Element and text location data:
··········
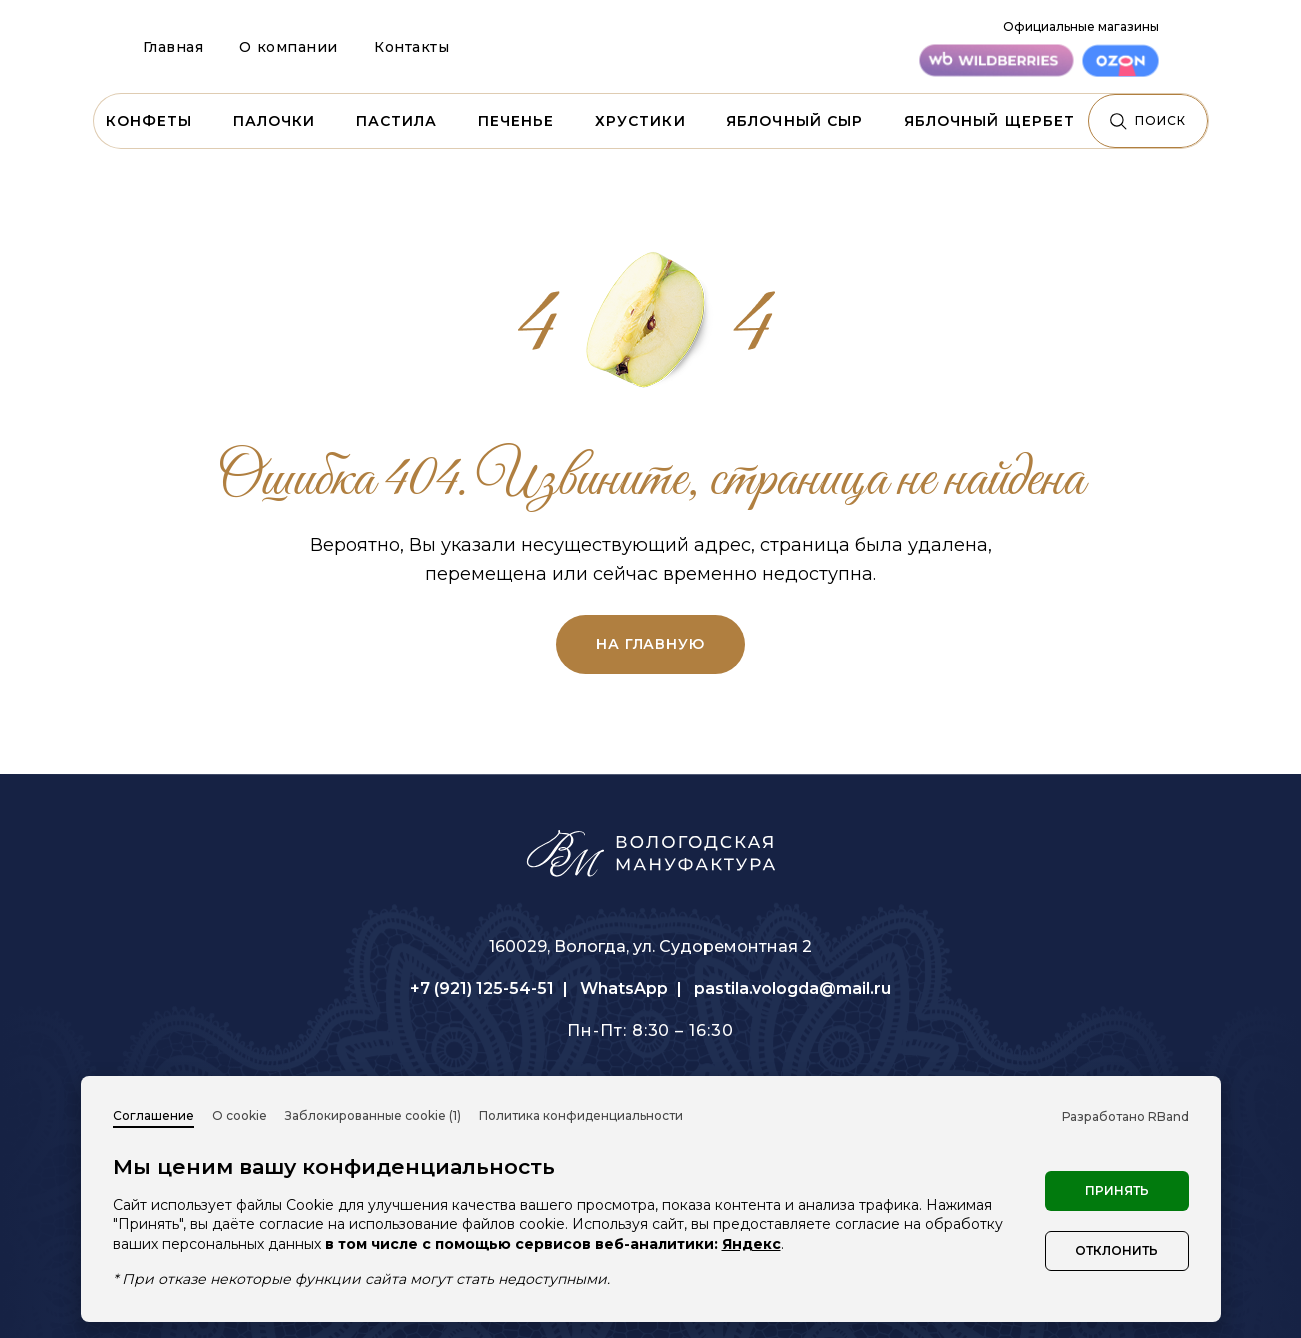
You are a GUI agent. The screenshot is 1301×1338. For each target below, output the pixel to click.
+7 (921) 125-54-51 (482, 988)
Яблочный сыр (794, 121)
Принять (1117, 1190)
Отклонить (1116, 1250)
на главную (650, 644)
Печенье (516, 121)
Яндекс (751, 1244)
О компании (288, 47)
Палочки (274, 121)
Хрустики (640, 121)
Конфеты (149, 121)
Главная (173, 47)
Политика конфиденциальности (581, 1115)
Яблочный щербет (990, 121)
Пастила (397, 121)
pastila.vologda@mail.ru (792, 988)
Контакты (411, 47)
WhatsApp (624, 988)
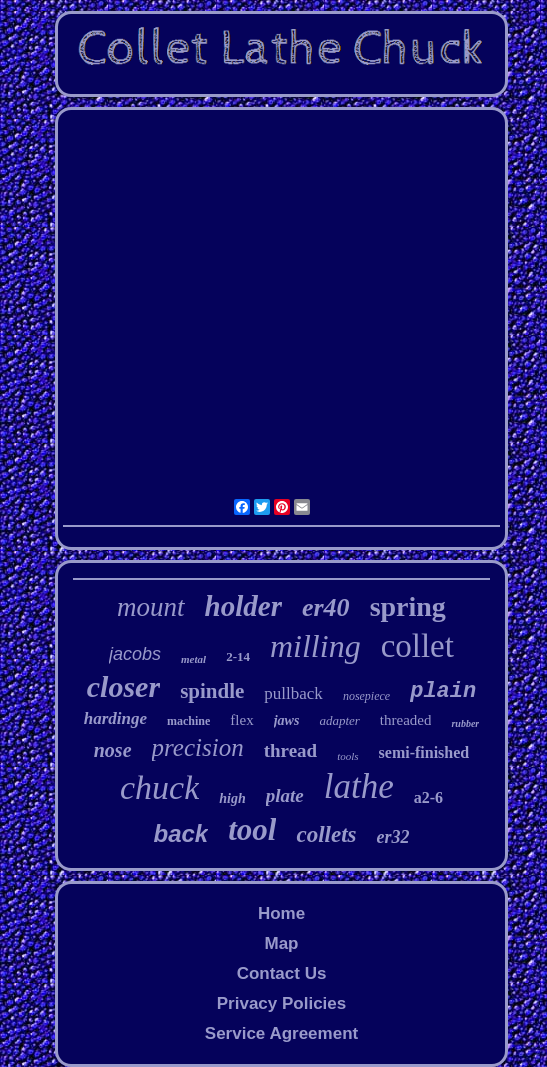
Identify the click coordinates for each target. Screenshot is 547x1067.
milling (315, 646)
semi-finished (424, 752)
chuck (159, 787)
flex (241, 720)
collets (326, 834)
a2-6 (428, 797)
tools (347, 756)
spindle (212, 691)
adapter (339, 720)
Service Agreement (281, 1033)
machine (188, 721)
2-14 (238, 656)
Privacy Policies (281, 1003)
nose (113, 750)
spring (408, 606)
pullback (293, 693)
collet (417, 646)
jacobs (135, 654)
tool (252, 829)
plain (443, 691)
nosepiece (366, 696)
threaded (406, 720)
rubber (465, 723)
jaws (287, 720)
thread (290, 750)
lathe (359, 786)
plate (285, 795)
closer (123, 686)
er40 (326, 607)
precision (198, 747)
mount (151, 607)
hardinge (115, 718)
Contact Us (282, 973)
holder (243, 606)
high (232, 798)
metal (193, 659)
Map (281, 943)
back (181, 833)
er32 (392, 837)
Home (281, 913)
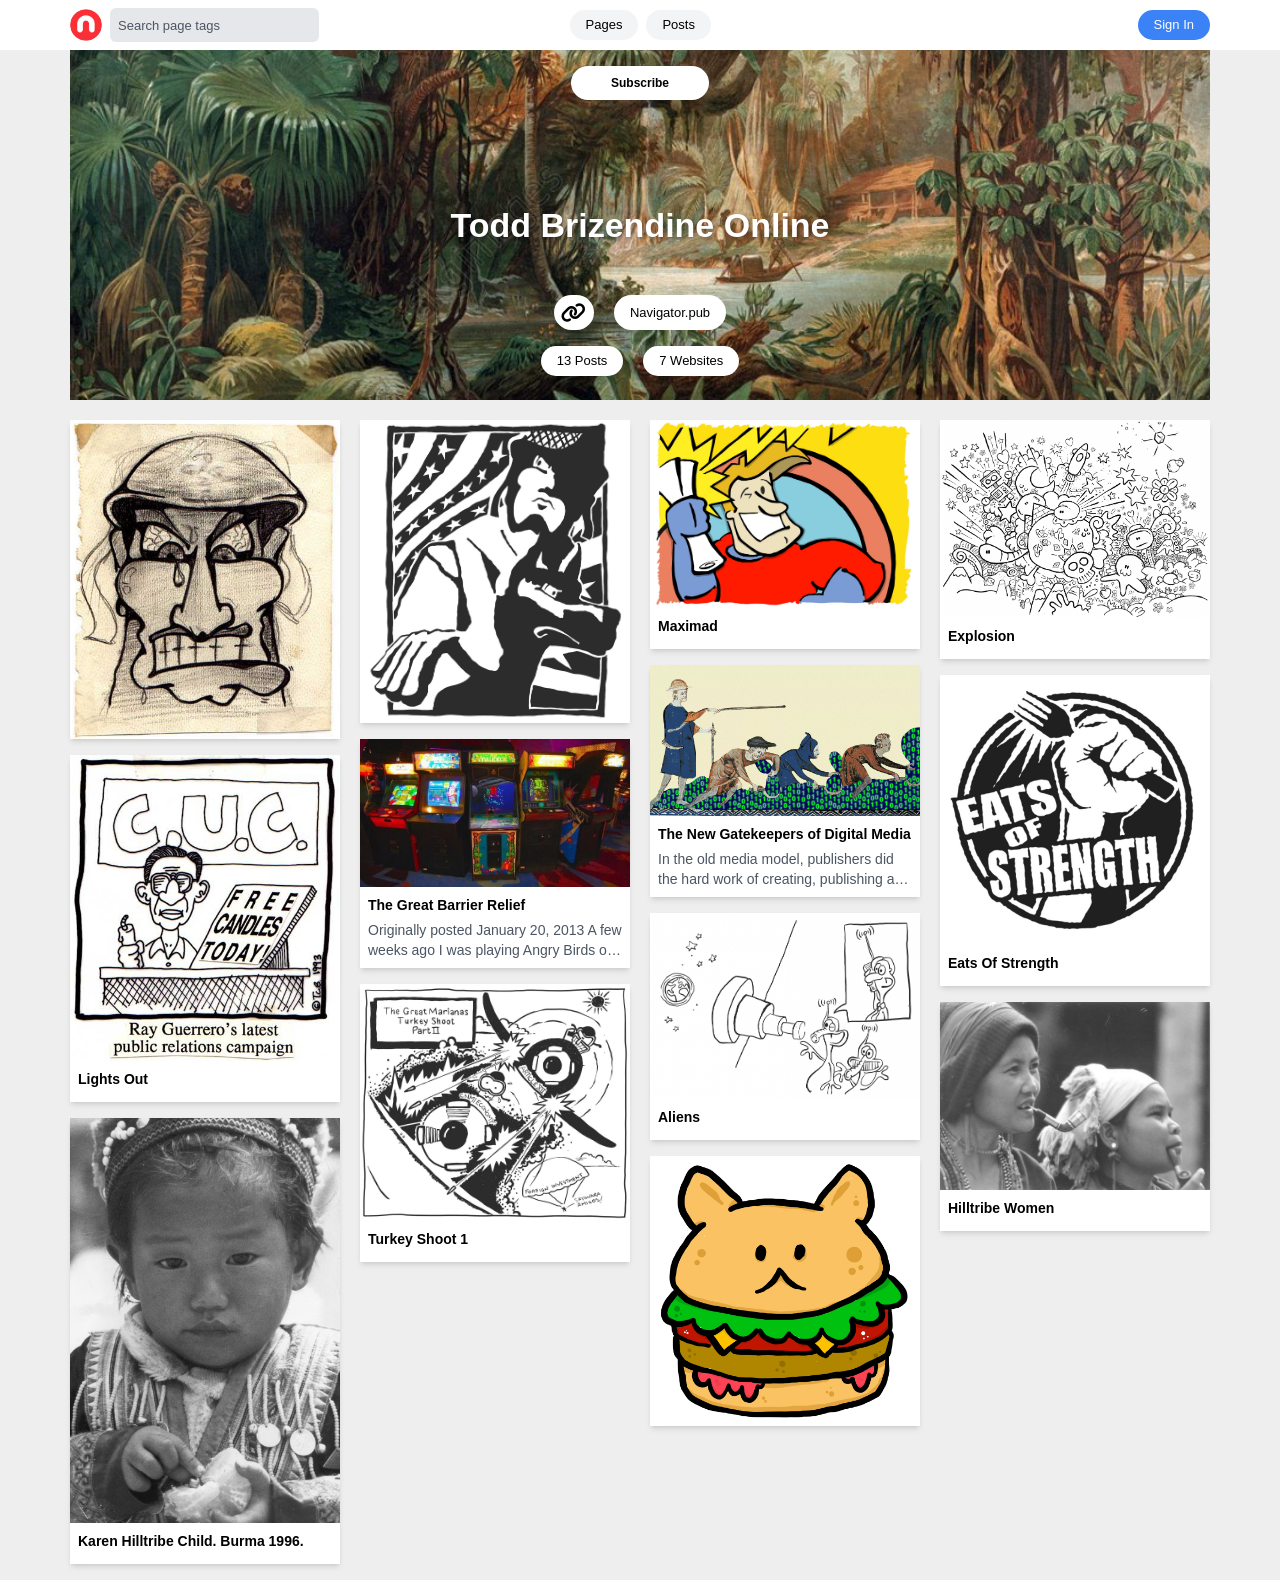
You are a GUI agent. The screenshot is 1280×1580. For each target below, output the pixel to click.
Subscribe (640, 83)
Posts (678, 24)
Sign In (1174, 24)
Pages (604, 24)
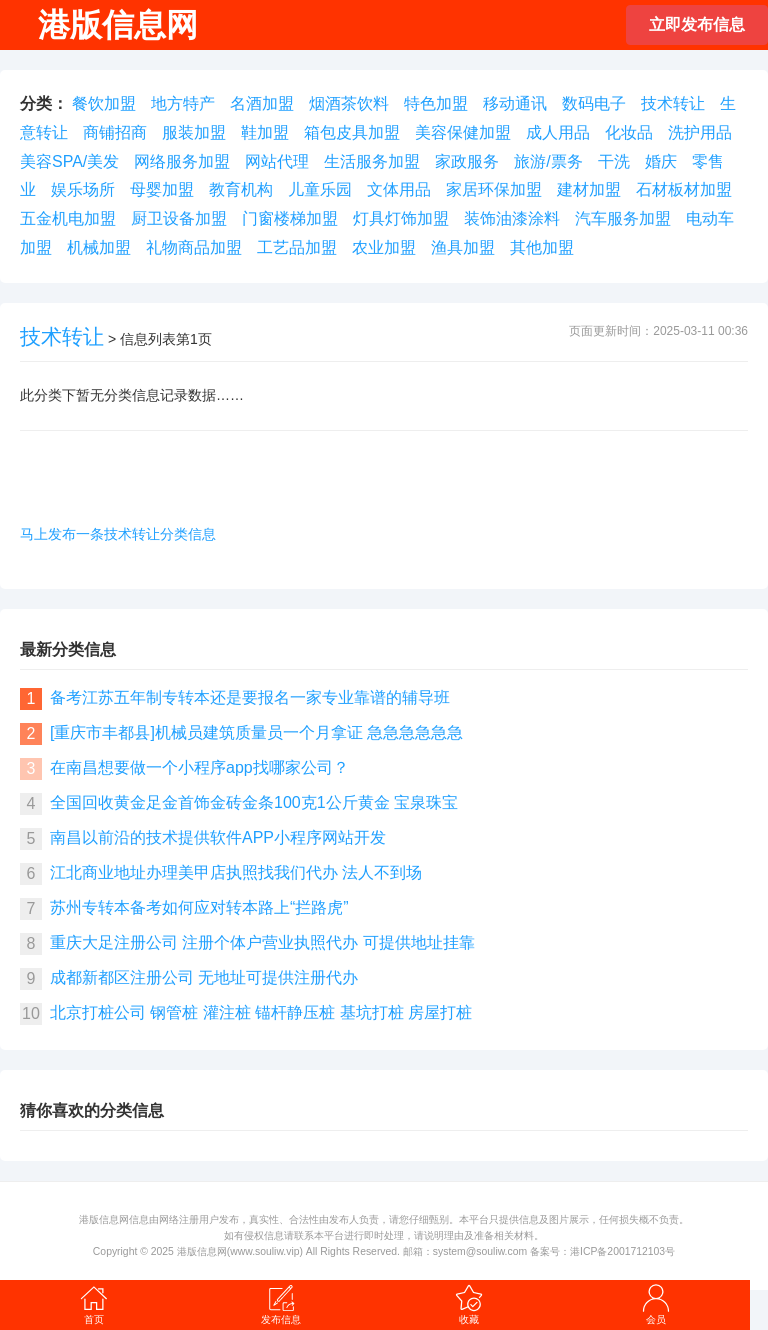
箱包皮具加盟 (352, 132)
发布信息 (281, 1304)
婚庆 (661, 161)
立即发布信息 (697, 24)
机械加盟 (99, 247)
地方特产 (183, 103)
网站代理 (277, 161)
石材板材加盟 (684, 189)
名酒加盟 (262, 103)
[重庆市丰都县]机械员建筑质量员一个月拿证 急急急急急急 (256, 732)
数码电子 (594, 103)
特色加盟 (436, 103)
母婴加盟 (162, 189)
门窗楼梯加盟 (290, 218)
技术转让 (673, 103)
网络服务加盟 (182, 161)
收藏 (469, 1304)
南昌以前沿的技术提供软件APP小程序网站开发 (218, 837)
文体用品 (399, 189)
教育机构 (241, 189)
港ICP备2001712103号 (622, 1251)
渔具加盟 (463, 247)
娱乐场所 (83, 189)
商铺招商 (115, 132)
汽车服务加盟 (623, 218)
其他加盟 (542, 247)
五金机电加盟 (68, 218)
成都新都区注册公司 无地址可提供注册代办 (204, 977)
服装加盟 (194, 132)
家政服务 (467, 161)
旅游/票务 (548, 161)
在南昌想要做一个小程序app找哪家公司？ (199, 767)
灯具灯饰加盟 (401, 218)
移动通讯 (515, 103)
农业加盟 (384, 247)
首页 (94, 1304)
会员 (656, 1304)
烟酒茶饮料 (349, 103)
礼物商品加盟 (194, 247)
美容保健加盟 (463, 132)
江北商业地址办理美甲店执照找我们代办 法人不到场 (236, 872)
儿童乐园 (320, 189)
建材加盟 (589, 189)
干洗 (614, 161)
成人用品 (558, 132)
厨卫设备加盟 (179, 218)
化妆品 (629, 132)
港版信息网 (202, 1251)
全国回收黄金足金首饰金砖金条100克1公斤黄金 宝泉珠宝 (254, 802)
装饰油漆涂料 (512, 218)
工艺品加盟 (297, 247)
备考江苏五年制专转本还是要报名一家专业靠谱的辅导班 (250, 697)
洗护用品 (700, 132)
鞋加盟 (265, 132)
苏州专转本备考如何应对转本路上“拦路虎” (199, 907)
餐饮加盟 (104, 103)
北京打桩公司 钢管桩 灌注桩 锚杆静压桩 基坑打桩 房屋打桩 (261, 1012)
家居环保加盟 (494, 189)
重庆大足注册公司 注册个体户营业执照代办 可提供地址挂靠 (262, 942)
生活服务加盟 (372, 161)
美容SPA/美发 (69, 161)
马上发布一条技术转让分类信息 (118, 534)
··········
Retype without any changes everything from the line containing "江北商业地址办理美甲店执照找我们代办 法人不到场 (236, 872)" down to the last line of the entries, including both of those lines.

ANSWER BELOW:
江北商业地址办理美甲店执照找我们代办 法人不到场 (236, 872)
儿童乐园 (320, 189)
建材加盟 (589, 189)
干洗 (614, 161)
成人用品 (558, 132)
厨卫设备加盟 (179, 218)
化妆品 (629, 132)
港版信息网 (202, 1251)
全国回收黄金足金首饰金砖金条100克1公斤黄金 宝泉珠宝 (254, 802)
装饰油漆涂料 (512, 218)
工艺品加盟 (297, 247)
备考江苏五年制专转本还是要报名一家专业靠谱的辅导班 (250, 697)
洗护用品 (700, 132)
鞋加盟 (265, 132)
苏州专转本备考如何应对转本路上“拦路虎” (199, 907)
餐饮加盟 (104, 103)
北京打桩公司 钢管桩 灌注桩 锚杆静压桩 基坑打桩 房屋打桩 (261, 1012)
家居环保加盟 (494, 189)
重庆大足注册公司 注册个体户营业执照代办 可提供地址挂靠 (262, 942)
生活服务加盟 (372, 161)
美容SPA/美发 (69, 161)
马上发布一条技术转让分类信息 (118, 534)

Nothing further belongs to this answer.